平民出の主人公が色んな困難を乗り越えつつ王子と絆を育みキャッキャウフフ、それがファンタジーの醍醐味だと思っていたがまさかの卓袱台返し。
ファンタジーの乙女ゲーで、王子が攻略できないようにしようとか…捻くれも度が過ぎればプレイヤーへの嫌がらせである。
まぁ、このゲームの設定では仕方がないのだろうと分かってはいるものの、釈然としない。

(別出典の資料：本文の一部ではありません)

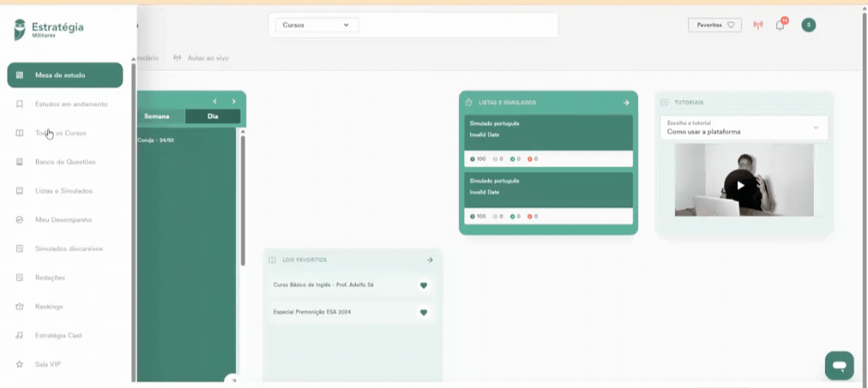Expand the Como usar a plataforma dropdown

出来ればこの王子に甘く囁かれてみたかったが、それは似た感じの公爵家嫡男様で宜しくってことなんだろう。
「この悪役令嬢もねー、ハハッて感じ~。
可愛いとこあるんだけどさ」
豪華に盛った豊かな金色の髪をお持ちの侯爵令嬢、それがこのゲームでのライバルキャラである。
正確にはライバルと言うより、お邪魔キャラの方が正しいか。
このゲームにも、学園ものらしく断罪イベントがある。
攻略対象と主人公がくっつくかないよう、ありとあらゆる邪魔や嫌がらせを主人公にする悪役令嬢。

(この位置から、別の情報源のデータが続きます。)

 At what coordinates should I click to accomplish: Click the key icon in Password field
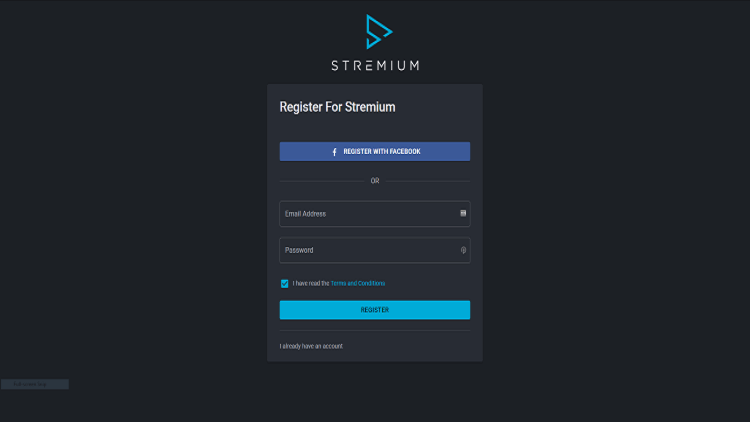[x=463, y=250]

彼女は自身が主人公に行った悪事を公衆の面前で暴露され、婚約者との婚約を破棄された上追放される――という流れを総称して断罪イベントと呼ぶ。
この糾弾会、学園ものではよくあるシチュエーションだけど…
すっきりしないっていうか、婚約をしていたのに心移りして不貞したのは男の方じゃん! って庇いたくなる話も多い。
実際、現実なら非難されるのは攻略キャラの方ではなかろうか。
でもこのゲームは一回転半捻りしている。
この悪役令嬢、王子の婚約者だ。
攻略キャラではない王子と、この悪役令嬢が婚約している。
そのポジションは揺るがぬまま、悪役令嬢は主人公の邪魔をする。
王国の近い将来を背負って立つ有望な男性の妻が平民だなど外聞が悪い。
そう言いつつも、美男子である攻略キャラ達にふらふらと目移りし、隙あらば彼らとロマンスを…なんて考えるよこしまなお嬢様。
主人公がイベントを進めようとしても、パラメータが足りなかった時「ちょっとお待ちになって!」と颯爽とどこにでも現れてフラグをへし折る。
だからお邪魔キャラ。
攻略キャラも次期王妃の機嫌を損ねられないし、そりゃ困るだろうよ。
こっちが攻略できない王子の婚約者の癖して、こっちの男に手ェ出してくるんかこの女!
という経緯があるので、このゲームでの断罪初見時は爽快だった。
積年の恨み、今ここに!
まさにクライマックスイベント。
心置きなく没落ぶりを堪能できる。
良心の呵責一切なく! 人の男に手を出すなと衆目の前遠慮なく非難できる。
言いがかりでもなく、明確な王家への反意だからね、追放されてもしょうがないね!
など、終始晴れやかにイベントを見れた。
ちなみにパラメータ管理だフラグだなどと一切関係ない幼馴染君のエンドに向かっていると、悪役令嬢が悪役していないゆるーいルートに入る。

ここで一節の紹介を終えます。